Per esempio, mentre la lunga ondata di proteste contro la legge sugli agenti stranieri si protraeva in Georgia nella primavera del 2024, i georgiani espatriati organizzavano manifestazioni di supporto alle proteste in molte città europee e americane.
Come dimostrano i risultati del voto estero nel 2020, in cui due terzi delle preferenze sono andate ai partiti di opposizione e Sogno Georgiano si è attestato al 29% (contro il 50% sfiorato in Georgia), chi tra gli espatriati andava a votare lo faceva in massima parte per esprimere il proprio dissenso dal partito di governo.
In virtù di questi numeri e dell’accresciuta assertività politica della diaspora, Sogno Georgiano non ha avuto quindi interesse a facilitare le procedure elettorali fuori dai confini. A questo giro si è votato in 67 seggi elettorali localizzati in 42 paesi con molti cittadini che si sono sobbarcati lunghi “viaggi elettorali”.
La corsa a registrarsi per il voto all’estero ha confermato che molti georgiani della diaspora volevano partecipare a quello che era considerato come un momento importante per il futuro del paese.
In base ai dati della Commissione elettorale centrale , ben 95.910 espatriati si sono iscritti per votare (su un totale di 3.495.789 aventi diritto). Di questi, 34mila si sono recati alle urne aspettando, in alcuni casi, per ore il proprio turno (il video della coda chilometrica a New York ha fatto il giro dei social).
Come nel 2020, i risultati di Sogno Georgiano sono stati di molto inferiori (intorno al 15%, ma mancano ancora i dati definitivi) al 54% ottenuto in Georgia, con la “Coalizione per il Cambiamento” che è risultata la forza politica con più preferenze all’estero.

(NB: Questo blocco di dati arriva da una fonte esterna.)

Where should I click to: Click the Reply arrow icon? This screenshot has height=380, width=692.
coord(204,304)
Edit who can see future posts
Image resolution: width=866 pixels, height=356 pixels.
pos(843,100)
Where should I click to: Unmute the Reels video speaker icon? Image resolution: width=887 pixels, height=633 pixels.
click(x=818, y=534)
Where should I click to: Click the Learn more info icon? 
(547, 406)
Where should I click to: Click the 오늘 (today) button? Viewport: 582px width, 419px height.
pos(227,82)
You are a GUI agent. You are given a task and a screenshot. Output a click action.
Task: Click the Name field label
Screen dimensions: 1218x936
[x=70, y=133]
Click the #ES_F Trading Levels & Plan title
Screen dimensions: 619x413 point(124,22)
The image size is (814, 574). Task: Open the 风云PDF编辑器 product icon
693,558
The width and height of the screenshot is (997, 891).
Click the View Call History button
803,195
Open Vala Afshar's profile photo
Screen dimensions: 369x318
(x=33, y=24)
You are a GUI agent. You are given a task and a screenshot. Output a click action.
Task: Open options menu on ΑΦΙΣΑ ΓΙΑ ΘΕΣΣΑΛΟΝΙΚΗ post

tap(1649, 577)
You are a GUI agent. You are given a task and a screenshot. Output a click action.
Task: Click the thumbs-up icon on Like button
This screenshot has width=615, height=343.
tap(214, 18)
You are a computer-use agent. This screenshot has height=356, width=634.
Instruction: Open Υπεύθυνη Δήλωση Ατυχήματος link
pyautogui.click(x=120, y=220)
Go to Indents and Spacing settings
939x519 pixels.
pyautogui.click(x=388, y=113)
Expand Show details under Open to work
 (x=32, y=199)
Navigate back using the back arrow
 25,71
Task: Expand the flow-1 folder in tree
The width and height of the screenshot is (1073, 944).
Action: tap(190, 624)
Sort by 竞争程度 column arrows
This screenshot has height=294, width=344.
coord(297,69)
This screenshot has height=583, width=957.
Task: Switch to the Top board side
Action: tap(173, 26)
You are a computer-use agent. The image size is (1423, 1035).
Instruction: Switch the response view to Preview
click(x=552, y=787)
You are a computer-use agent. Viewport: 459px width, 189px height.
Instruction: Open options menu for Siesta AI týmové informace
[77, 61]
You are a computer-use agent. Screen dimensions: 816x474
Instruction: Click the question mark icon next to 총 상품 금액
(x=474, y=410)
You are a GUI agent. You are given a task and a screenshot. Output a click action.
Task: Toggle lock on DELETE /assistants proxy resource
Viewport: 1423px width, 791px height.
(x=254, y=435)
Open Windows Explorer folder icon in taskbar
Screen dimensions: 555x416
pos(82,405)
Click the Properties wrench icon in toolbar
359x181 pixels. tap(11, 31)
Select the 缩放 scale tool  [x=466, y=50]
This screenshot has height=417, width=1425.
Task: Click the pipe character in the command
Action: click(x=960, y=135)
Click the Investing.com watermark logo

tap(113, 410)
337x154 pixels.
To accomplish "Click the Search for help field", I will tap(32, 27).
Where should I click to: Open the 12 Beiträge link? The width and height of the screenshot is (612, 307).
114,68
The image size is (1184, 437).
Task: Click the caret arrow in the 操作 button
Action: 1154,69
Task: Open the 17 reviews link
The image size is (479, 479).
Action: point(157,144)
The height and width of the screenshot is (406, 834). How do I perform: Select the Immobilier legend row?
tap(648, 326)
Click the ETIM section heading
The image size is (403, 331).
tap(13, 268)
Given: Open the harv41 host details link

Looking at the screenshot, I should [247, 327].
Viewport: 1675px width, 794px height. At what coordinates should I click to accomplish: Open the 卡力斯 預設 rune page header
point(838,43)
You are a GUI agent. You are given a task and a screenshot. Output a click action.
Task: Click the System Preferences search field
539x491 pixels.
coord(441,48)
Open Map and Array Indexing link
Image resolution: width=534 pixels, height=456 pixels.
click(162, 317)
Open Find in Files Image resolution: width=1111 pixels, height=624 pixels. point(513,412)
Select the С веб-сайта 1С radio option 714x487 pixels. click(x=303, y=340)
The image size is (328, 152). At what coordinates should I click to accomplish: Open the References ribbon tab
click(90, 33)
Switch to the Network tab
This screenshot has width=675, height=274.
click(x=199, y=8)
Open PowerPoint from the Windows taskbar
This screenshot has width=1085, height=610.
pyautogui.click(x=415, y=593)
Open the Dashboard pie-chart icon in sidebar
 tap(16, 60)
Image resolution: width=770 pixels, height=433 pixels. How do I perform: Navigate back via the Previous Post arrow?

Anche se si è trattato di un fenomeno sociale rilevante, il voto estero non ha pesato in modo significativo sui risultati delle elezioni del 26 ottobre in Georgia.
La mancata partecipazione dei compatrioti espatriati è stata comunque fonte di polemica nella complessa situazione post elettorale con la presidente Salome Zourabichvili che ha puntato il dito contro Sogno Georgiano per aver ostacolato il voto estero: “La Moldova è stata salvata dai 300mila votanti della diaspora. La nostra diaspora, forte di un milione di persone, è stata esclusa: solo in 34mila sono stati ‘autorizzati’ a votare”.
Il peso del voto dei cittadini all’estero: il caso moldavo
Esistono “due Moldove ” che si sono recate alle urne per la recente tornata elettorale (referendum compreso) e che hanno visibilmente scelto presidenti diversi.
La prima – rappresentata dalla diaspora e, all’interno, dalla città metropolitana di Chişinău – ha rieletto la presidente uscente liberale Maia Sandu.
La seconda – costituita dal nord del Paese, dall’entità territoriale autonoma di Gagauzia e dalla repubblica separatista di Transnistria – ha votato maggiormente per l’ex procuratore generale socialista Alexandr Stoianoglo, che in alcune aree si è portato a casa oltre l’80% dei voti al secondo turno.
Due realtà palesemente differenti e con priorità diverse che, unendosi, sono riuscite a determinare il risultato finale di queste elezioni presidenziali tanto attese e discusse.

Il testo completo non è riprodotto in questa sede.